The attachment component (geometry-dependent) must be added separately
based on site-specific data. At the Castricum site (Schijven et al., 1999),
attachment contributed ~97% of total MS2 removal.
Results & Discussion#
Seasonal Performance#
High flow periods reduce residence times, leading to lower log-removal. Systems must be designed for worst-case (high flow) conditions.

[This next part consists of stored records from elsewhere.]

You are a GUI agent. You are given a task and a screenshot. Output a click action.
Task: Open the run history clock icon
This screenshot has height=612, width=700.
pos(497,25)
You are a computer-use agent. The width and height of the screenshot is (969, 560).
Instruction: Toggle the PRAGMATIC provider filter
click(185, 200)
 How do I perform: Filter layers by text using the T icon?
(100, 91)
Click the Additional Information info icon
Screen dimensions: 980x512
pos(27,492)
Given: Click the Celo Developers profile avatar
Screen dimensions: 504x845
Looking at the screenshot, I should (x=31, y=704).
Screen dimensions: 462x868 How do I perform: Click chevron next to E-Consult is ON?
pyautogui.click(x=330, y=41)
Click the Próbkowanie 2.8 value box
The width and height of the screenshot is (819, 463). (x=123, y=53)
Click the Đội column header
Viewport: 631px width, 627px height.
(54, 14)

Heterogeneous System Behavior#
Overall performance is weighted toward shortest residence times (worst-performing flow paths), providing natural safety margins in design.
Engineering Design#
Trade-off between water production and treatment efficiency
Design for worst-case: high flow (short RT) + low temperature (low decay rate)
Monitor performance during high-flow periods
Key Takeaways#
Two-Component Model: Total removal = inactivation (time-dependent, modeled by gwtransport) + attachment (geometry-dependent, user-specified)
Residence Time Dependency: Longer underground residence = better pathogen removal
Flow Rate Trade-off: Higher pumping rates reduce treatment efficiency
Heterogeneous Systems: Overall performance weighted toward worst-performing flow paths
Design for Worst Case: High flow + low temperature = minimum removal
Engineering Design Summary#
Inactivation rates: Use
decay_rate_to_log10_decay_rate()to convert published natural-log rates. Key reference: Schijven and Hassanizadeh (2000) Table 7. MS2 is the standard worst-case model virus.Maximum safe flow: Use
gamma_find_flow_for_target_mean()to find the maximum flow rate achieving a target inactivation level.Temperature dependence: Design for winter conditions (lowest temperatures, lowest inactivation rates). Regression: \(\ln(\mu_l) = a \cdot T + b\).